La gorge
De tout ce temps, les jambes avaient poursuivi leur basse besogne, repoussé alternativement le capiton, la douceur de l'abandon, la tentation de devenir un autre, quel qu'il fût, un peu avant l'heure fixée. J'ai laissé en plan mon bas de casse, mes petits travaux de prote lorsque le pli s'est précisé de part et d'autre, à égale distance, et qu'il fut évident que j'étais resté dans l'axe de la chaussée durant l'intermède où, en l'absence de repères, j'avais confié la direction de l'affaire aux extrémités dont j'avais perdu, avec le froid, la sensation, à rien, en quelque sorte.

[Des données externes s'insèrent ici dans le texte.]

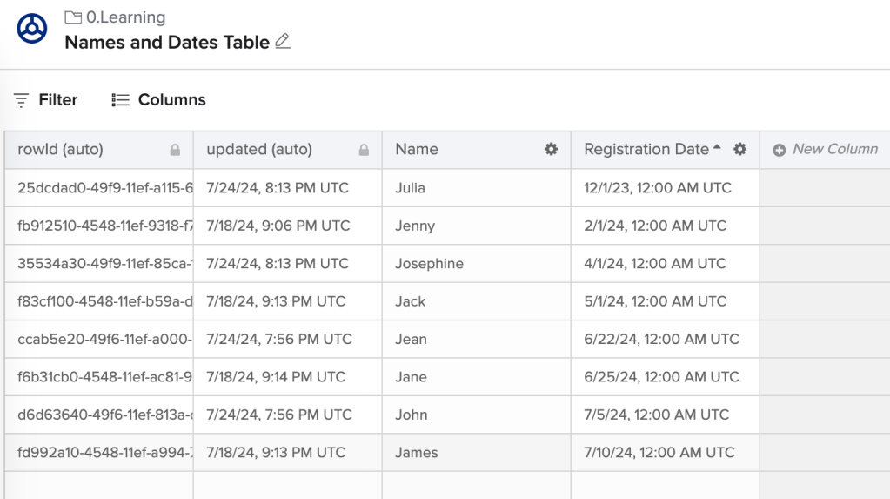Open the Filter options

[x=46, y=100]
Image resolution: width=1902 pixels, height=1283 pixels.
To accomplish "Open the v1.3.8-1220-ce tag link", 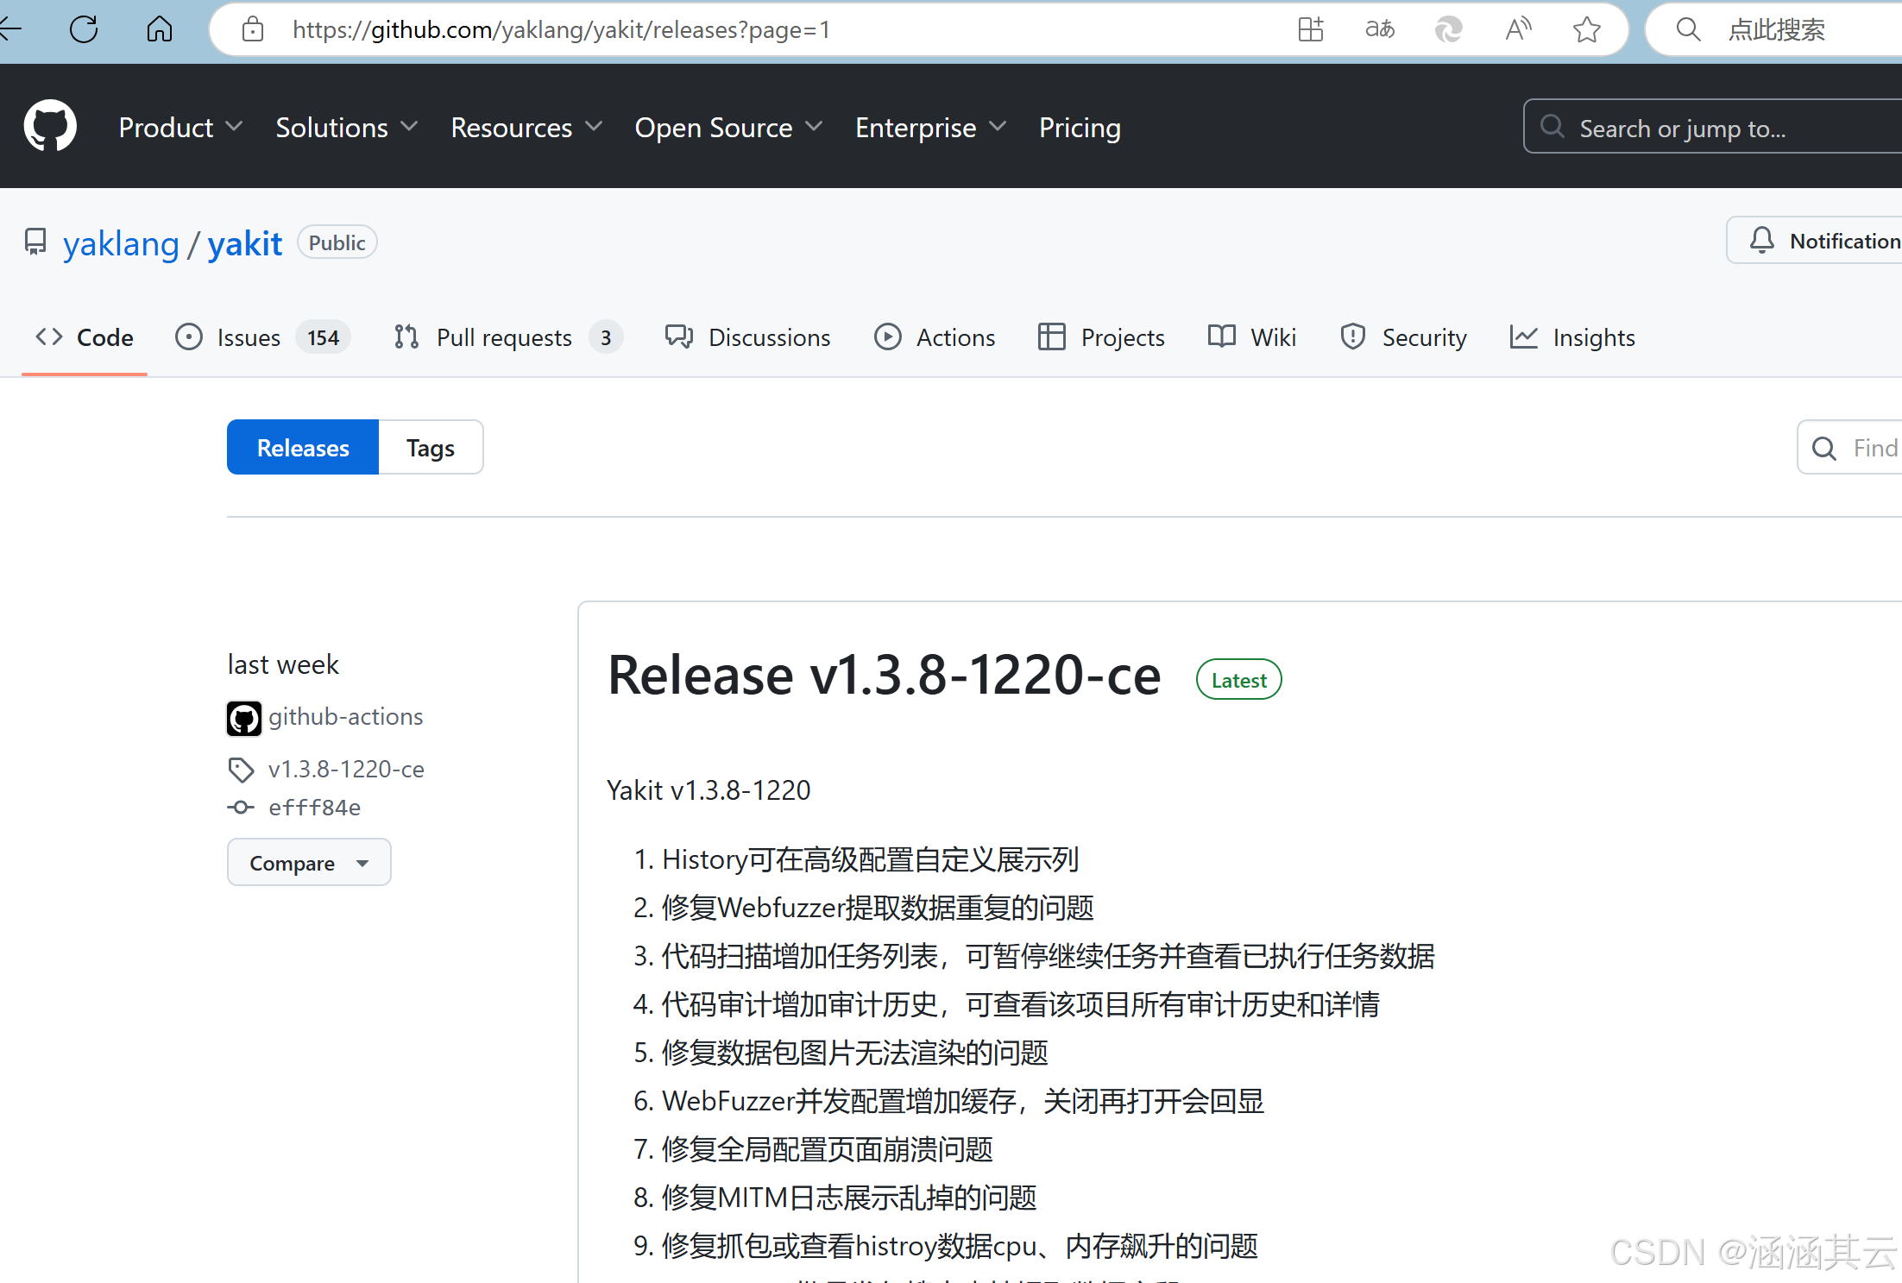I will pyautogui.click(x=345, y=769).
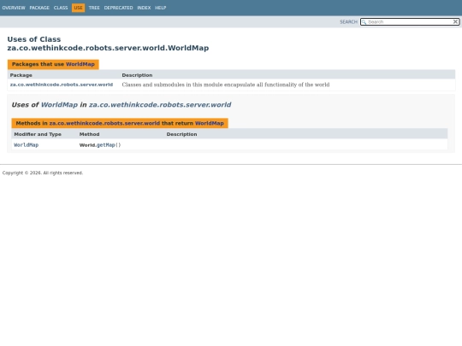
Task: Open za.co.wethinkcode.robots.server.world package link in table
Action: click(62, 85)
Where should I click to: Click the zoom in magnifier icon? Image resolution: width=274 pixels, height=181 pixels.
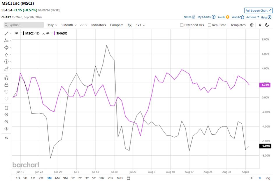point(6,115)
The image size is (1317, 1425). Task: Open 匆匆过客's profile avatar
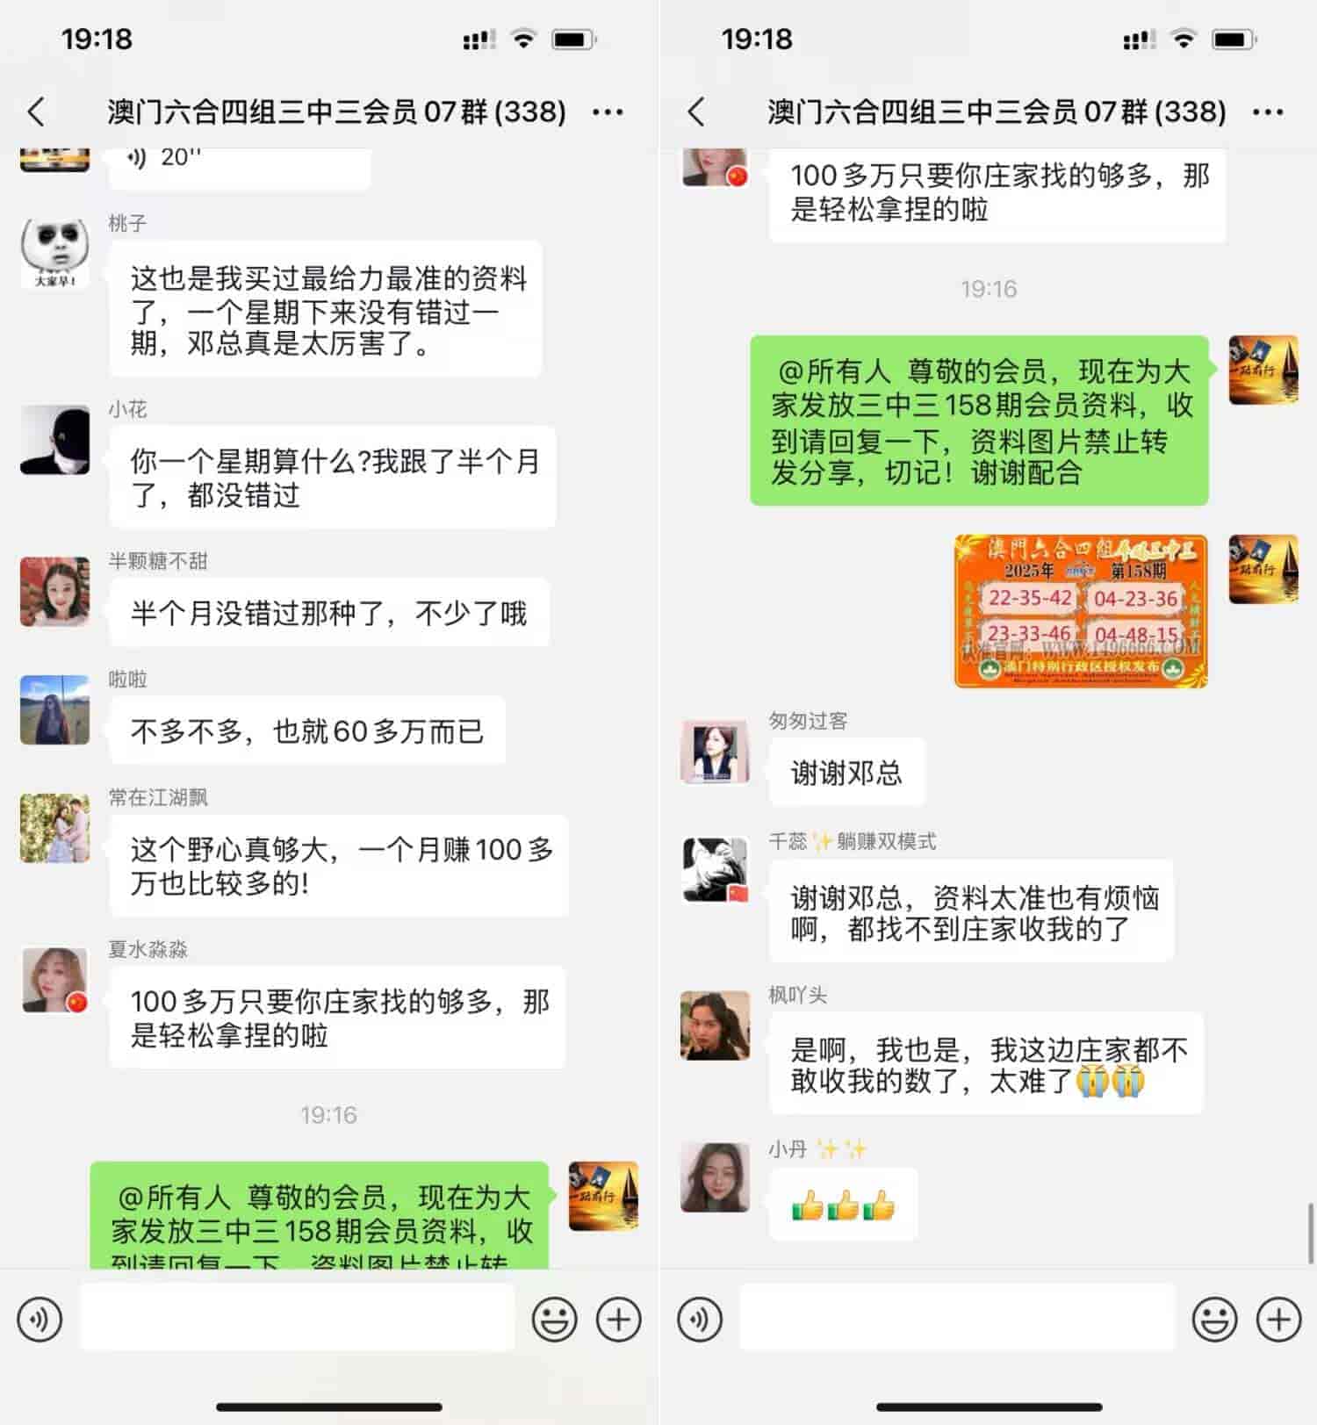click(x=716, y=752)
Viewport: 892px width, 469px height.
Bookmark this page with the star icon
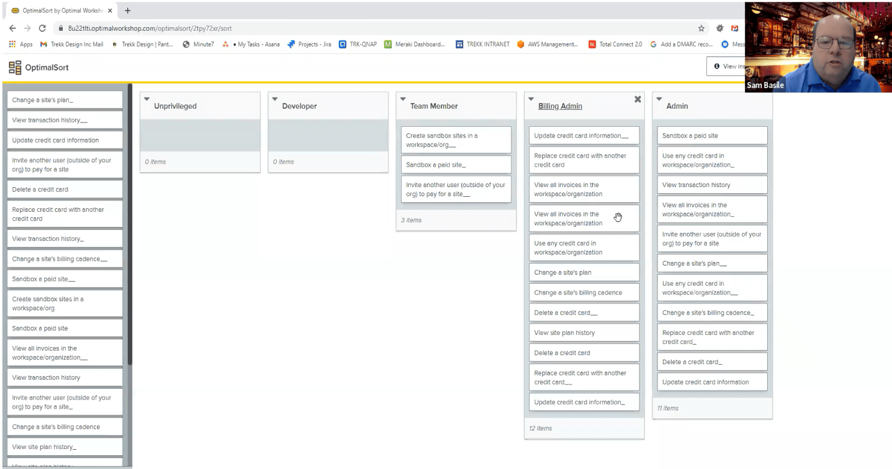[x=701, y=28]
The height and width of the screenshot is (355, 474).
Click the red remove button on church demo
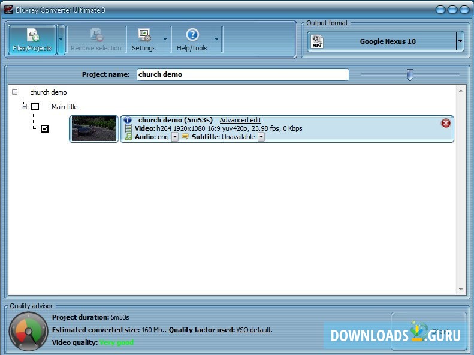[x=446, y=123]
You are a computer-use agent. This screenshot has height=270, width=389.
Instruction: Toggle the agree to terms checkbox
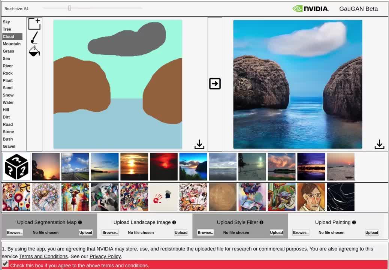5,264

De son premier livre en 1984 (le publiant, encouragé par Jacques Réda et Pascal Quignard) révélant une écriture exigeante à ses plus récents essais dotés d'une poétique conviction, Pierre Bergounioux, jamais loin de la Haute-Corrèze où il grandit, est devenu une des figures essentielles du paysage littéraire français. La gorge s'inscrit dans son oeuvre comme un texte singulier et capital :
Il rejoint ses écrits d'inspiration autobiographique où le sujet est soumis au chaos du temps. Son passage y est une déchirure métamorphosant l'être, les territoires de l'enfance et la société toute entière des toits aux racines. Quittant les reliefs qui l'entourent depuis toujours, un homme embarque à bord d'un train pour mener, au long des rails, une ultime bataille contre l'avenir et le passé. Le verbe de Bergounioux y est à son apogée et entretient une méditation lancée à toute allure dans les méandres de l'esprit. Le voyage dévoile une poésie infernale où la réflexion embrasse chaque détail de l'âme du narrateur et chaque bribe du paysage. Le personnage, miroir du lecteur, ne peut s'en sortir sans vertige.